DOI import error

Matt - Zee
2009-09-16
2013-05-28
  • Matt - Zee
    Matt - Zee
    2009-09-16

    While importing via DOI string, I received an error:
    Fatal error: Call to a member function getTagContent() on a non-object in /var/www/localhost/htdocs/refbase/includes/import.inc.php on line 378

    In order to debug what happen, I added a few print_r lines. I am fairly sure that splitSourceText() around line 323 is behaving badly.

    The following is obtained when trying to import
    "doi:10.1098/rspa.1984.0023"

    print_r($sourceText) gives:
    Proceedings of the Royal Society of London. Series A, Mathematical and Physical Sciences (1934-1990)Proceedings of the Royal Society of London. Series A, Mathematical and Physical Sciences (1934-1990)0080-46300080463819843921802M. V.Berry38198463020064557Q62807W5JK4176U610.1098/rspa.1984.002320080220093117http://rspa.royalsocietypublishing.org/cgi/doi/10.1098/rspa.1984.0023http://journals.royalsociety.org/index/10.1098/rspa.1984.0023

    print_r($recordArray) after splitSourceText gives:
    Array (  =>   => Proceedings of the Royal Society of London. Series A, Mathematical and Physical Sciences (1934-1990)Proceedings of the Royal Society of London. Series A, Mathematical and Physical Sciences (1934-1990)0080-46300080463819843921802M. V.Berry38198463020064557Q62807W5JK4176U610.1098/rspa.1984.002320080220093117http://rspa.royalsocietypublishing.org/cgi/doi/10.1098/rspa.1984.0023http://journals.royalsociety.org/index/10.1098/rspa.1984.0023 )

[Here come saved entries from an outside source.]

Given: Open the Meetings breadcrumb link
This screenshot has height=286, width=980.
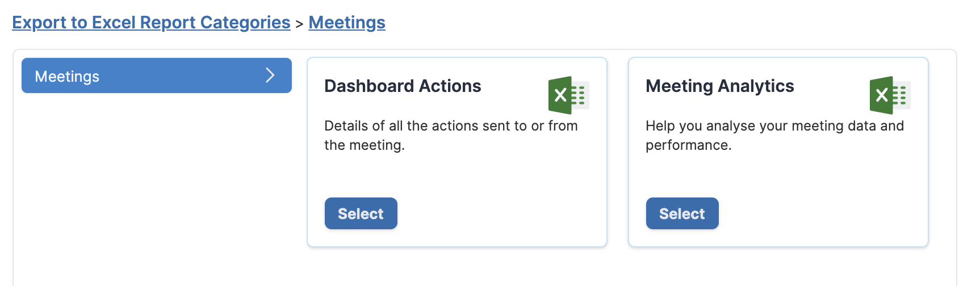Looking at the screenshot, I should pos(347,23).
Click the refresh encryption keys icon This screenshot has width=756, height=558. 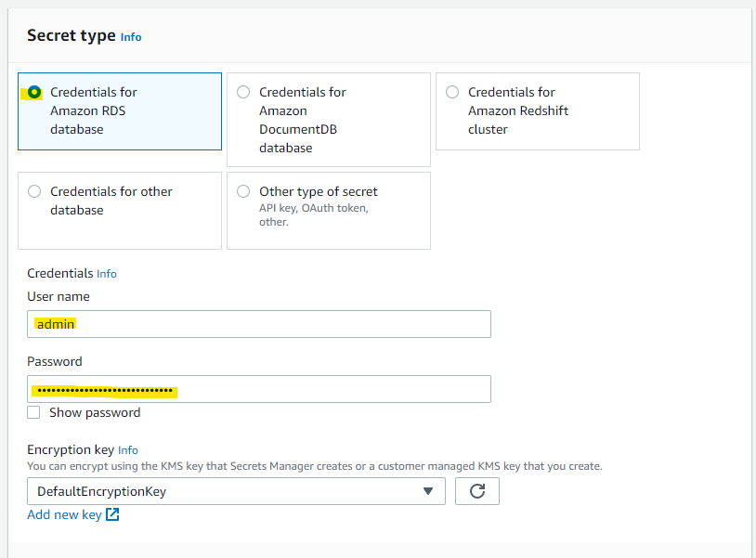[x=477, y=491]
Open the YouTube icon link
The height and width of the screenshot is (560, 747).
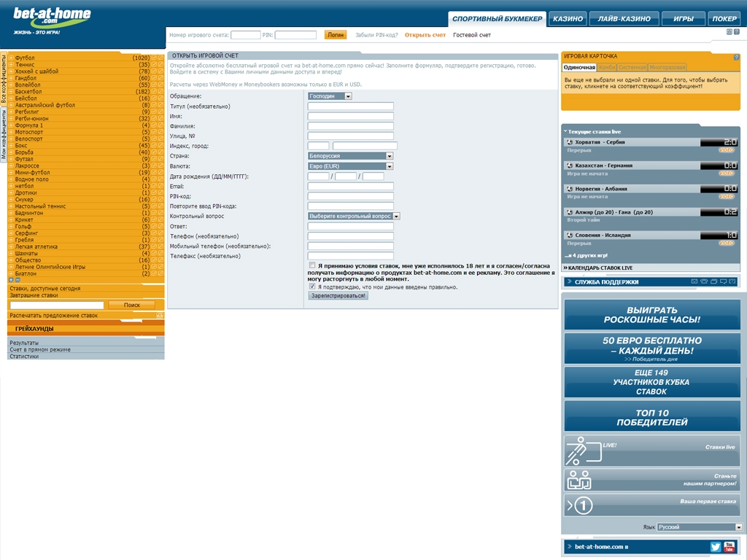(729, 546)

    Notice that Array is empty, leading to an empty XML later in the for loop.

    I will try to understand splitSourceText later when I have some free time.

    -MZ

     
  • Hi MZ,

    your analysis is correct, thanks for the report. It seems as if CrossRef did adjust their XML output recently. They've added an XML declaration and added namespaces & other attributes to the `<doi_records>`and `<doi_record>` tags. Also, the first (root) tag contains a newline character in its opening tag. Together, this caused the split pattern to fail.

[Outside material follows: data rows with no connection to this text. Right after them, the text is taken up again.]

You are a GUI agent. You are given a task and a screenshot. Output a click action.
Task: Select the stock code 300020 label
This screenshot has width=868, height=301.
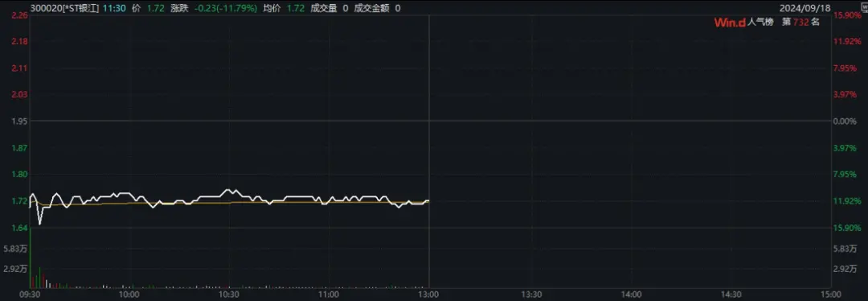[x=45, y=8]
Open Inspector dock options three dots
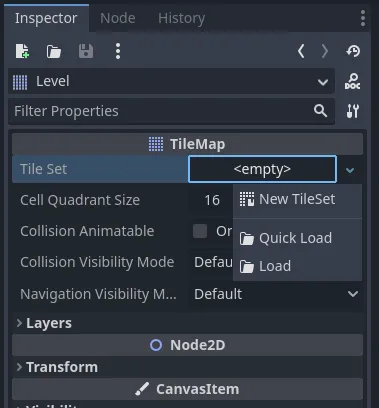Viewport: 379px width, 408px height. [363, 18]
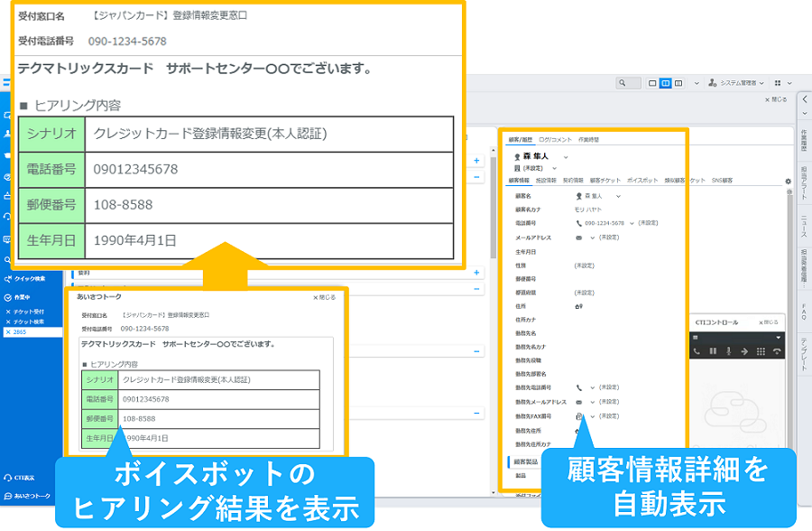Screen dimensions: 812x531
Task: Open the apps grid icon in top toolbar
Action: [x=777, y=83]
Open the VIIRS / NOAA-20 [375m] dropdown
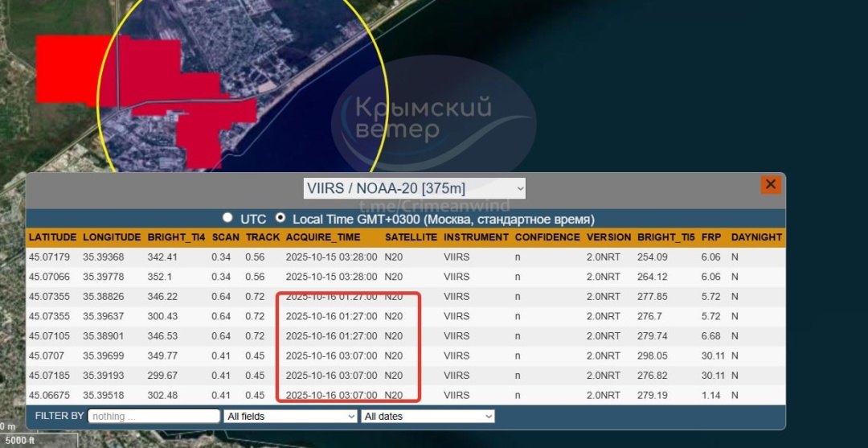The width and height of the screenshot is (868, 448). (x=415, y=188)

    To fix this, open file 'includes/import.inc.php' and replace this line (in function 'crossrefToRefbase()'):

        $recordDelimiter = "(\s*<doi_records*>)?\s*(?=<doi_record*>)" // splits before '<doi_record>'

    with this one:

        $recordDelimiter = "(\s*(<\?xml*\?>\s*)?<doi_records*>)?\s*(?=<doi_record*>)" // splits before '<doi_record>'

    Let me know if this doesn't work for you.

    Matthias

     
  • Sorry for the messed-up code, the Sourceforge Markdown parser (and its preview) still seems to be quite buggy, it certainly does not adhere to the Markdown format… :-(

    The XML entities in the above code must be decoded, of course. I.e. &quot ; (sans the space) should be ", &lt ; should be <, and  &gt ; should be >.

    Matthias

     
  • Matt - Zee
    Matt - Zee
    2009-09-18

    I had a dumb solution yesterday to shift the first element out, then later managed to learn some basic perl regexp and came up with the same match pattern.

    Thanks.

     
  • Martin Fluegge
    Martin Fluegge
    2009-09-28

    Hi guys,

    after appying the patch the problem is fixed for the doi mathfield used (10.1098/rspa.1984.0023). But using the following doi (10.1007/978-3-540-68636-1) still results into the above mentioned error.

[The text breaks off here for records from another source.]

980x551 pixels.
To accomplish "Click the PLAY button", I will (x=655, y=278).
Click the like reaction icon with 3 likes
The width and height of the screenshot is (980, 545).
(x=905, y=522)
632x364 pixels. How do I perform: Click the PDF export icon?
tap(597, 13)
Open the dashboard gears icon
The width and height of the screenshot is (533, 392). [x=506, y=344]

    The only difference I figured out is that one ia a journal and the other a book. Could this be the problem?
    Cheers,

    Martin

     
  • Yes; the resource type issue is probably why that does not import.  The DOI importer was made before the unixref-1.1 schema was released & much of the syntax found in that file is not offered by unixref-1.0 (and we weren't using a schema when we wrote the import routine, but only examples).

    We will have to improve the importer to follow the newer schema in the future.